» Direction: Render as a numbered list everything in the records from the line containing "Select RSI in the KDJ panel indicator row" down to the line containing "coord(183,219)", skipping blank lines and leaving out the pictures.

» Extracted entries:
--

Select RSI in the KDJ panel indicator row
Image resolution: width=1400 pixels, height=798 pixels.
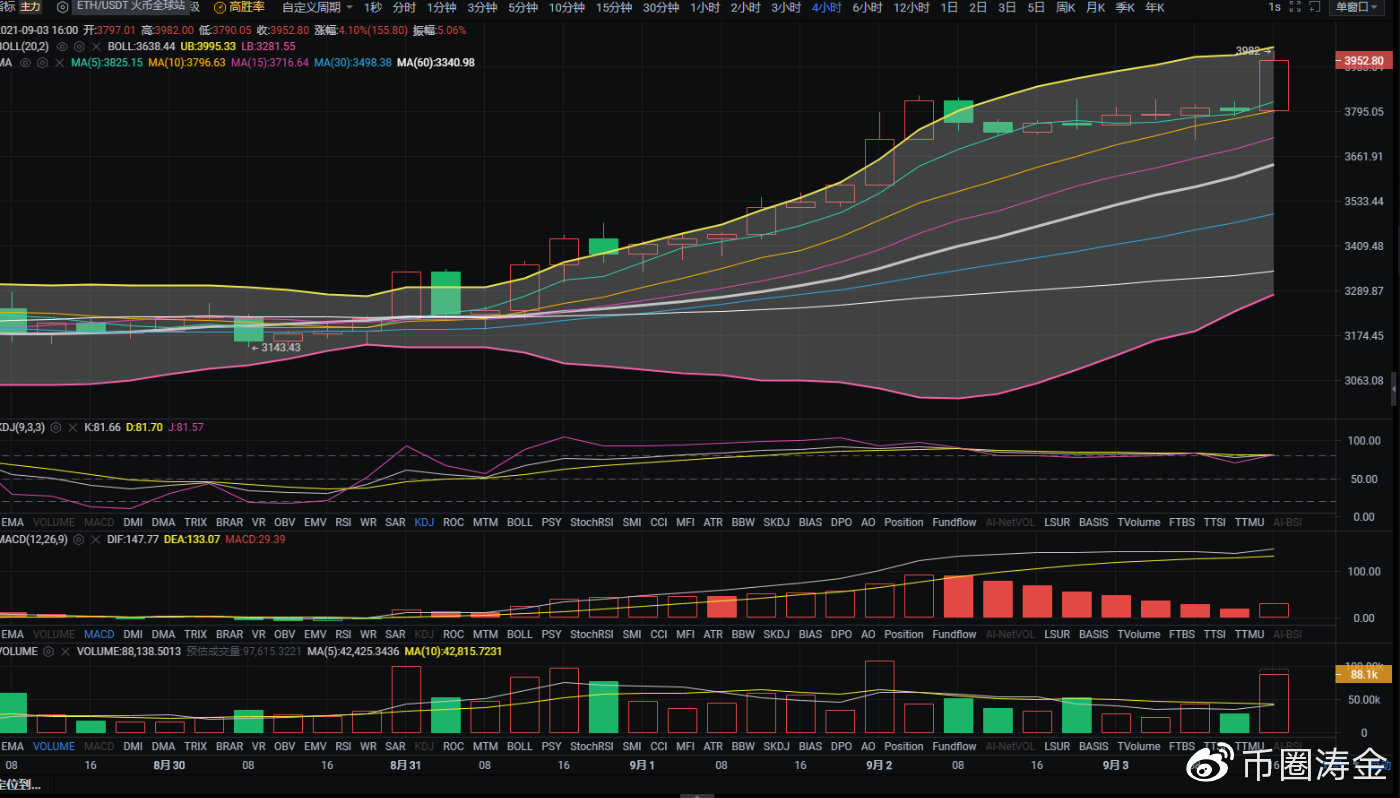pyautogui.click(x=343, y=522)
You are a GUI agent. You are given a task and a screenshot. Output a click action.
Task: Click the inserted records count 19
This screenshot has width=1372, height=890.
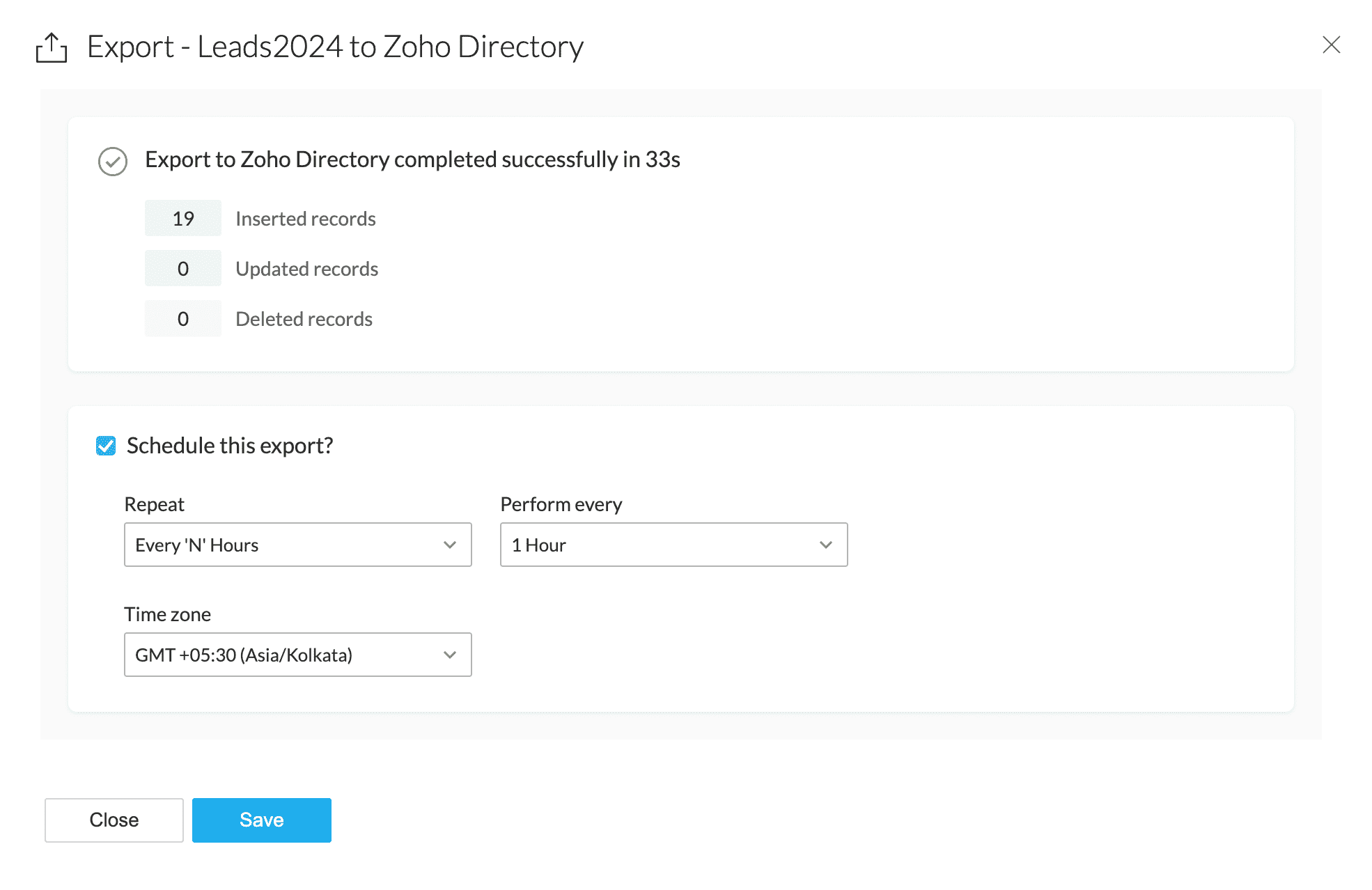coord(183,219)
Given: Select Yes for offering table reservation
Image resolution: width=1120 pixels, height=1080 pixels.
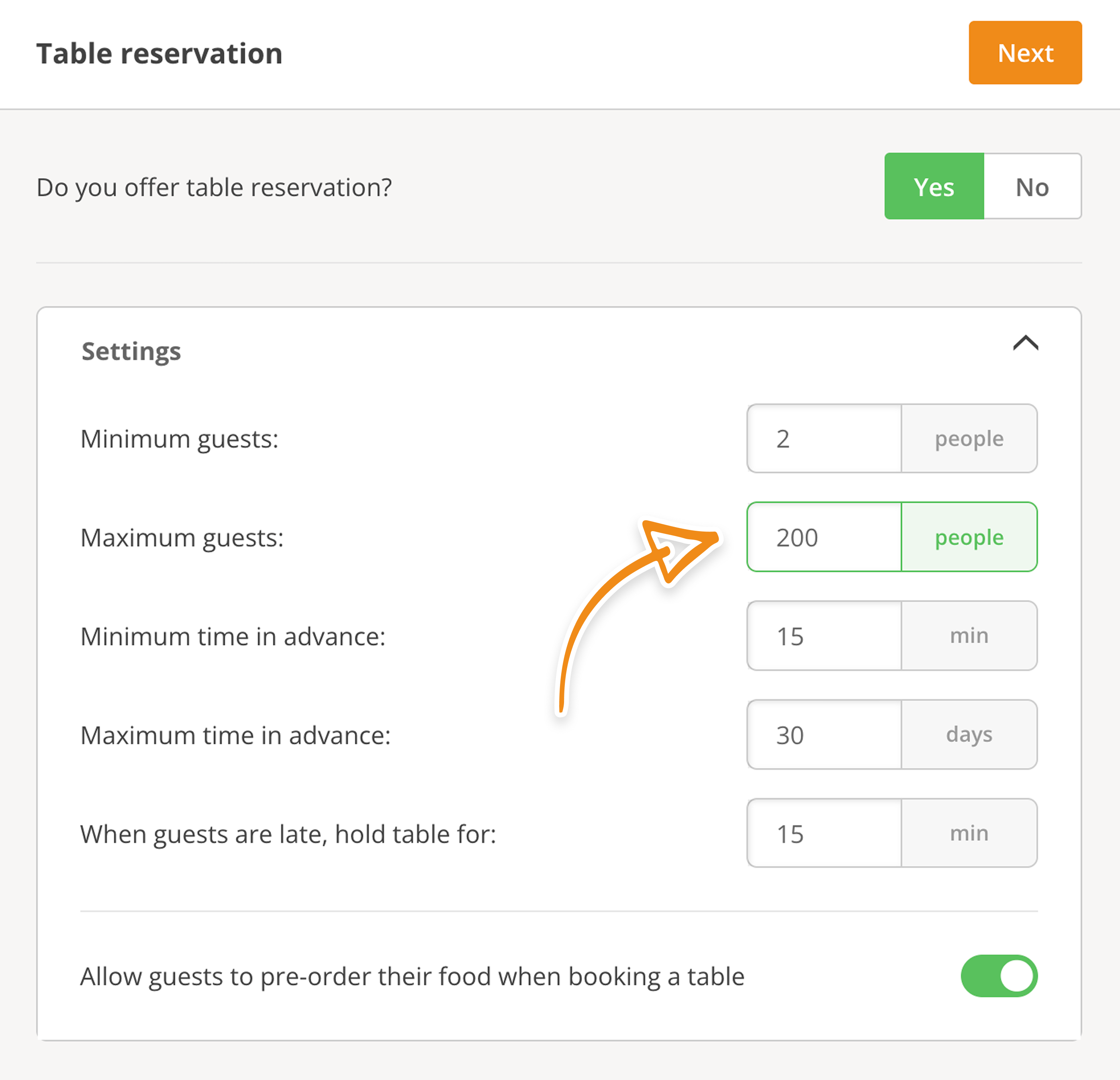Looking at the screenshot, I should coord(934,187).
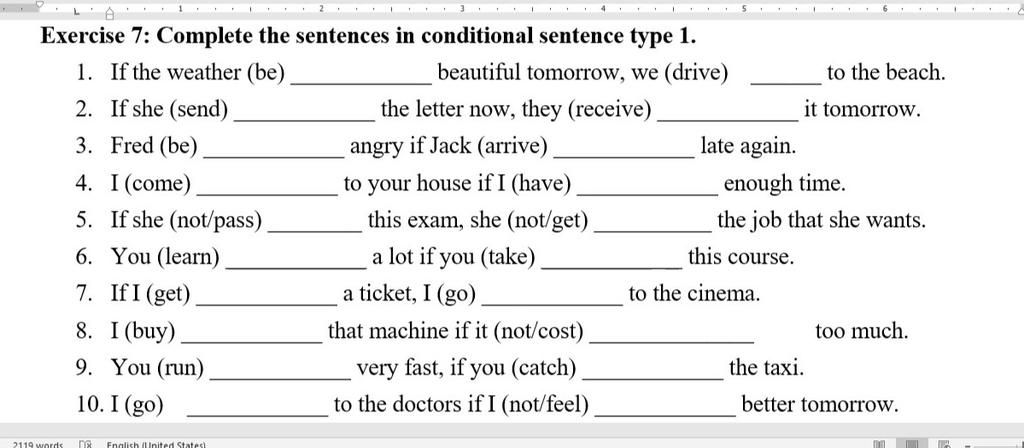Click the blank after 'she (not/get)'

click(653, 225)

--

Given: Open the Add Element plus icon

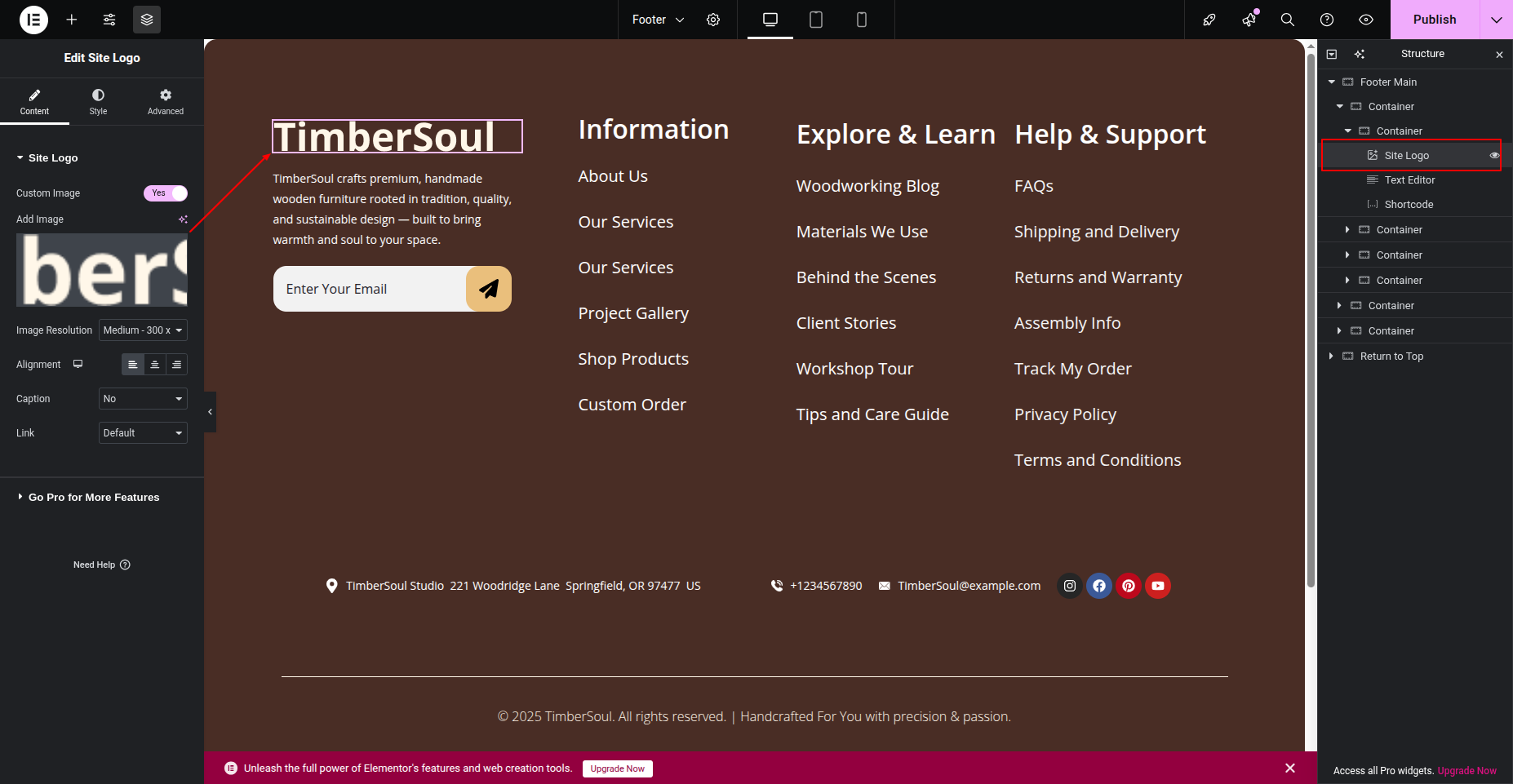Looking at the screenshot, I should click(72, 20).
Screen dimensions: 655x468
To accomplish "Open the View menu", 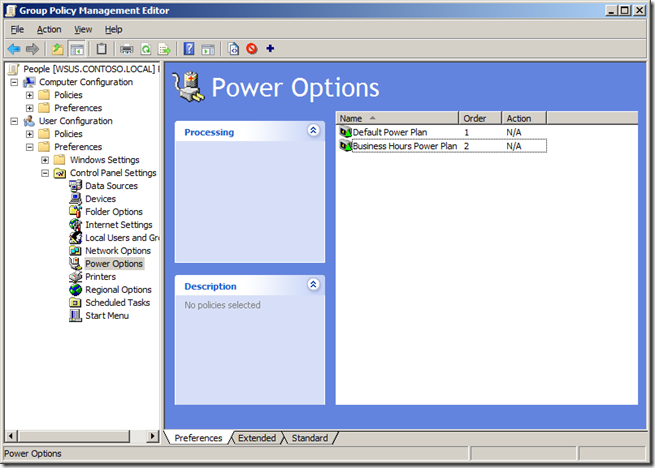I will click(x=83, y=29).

--

» Task output:
1. Select RSI in the KDJ panel indicator row
2. Image resolution: width=1400 pixels, height=798 pixels.
3. pyautogui.click(x=343, y=522)
4. You are a GUI agent. You are given a task and a screenshot. Output a click action.
5. Task: Click the inserted records count 19
6. This screenshot has width=1372, height=890.
7. coord(183,219)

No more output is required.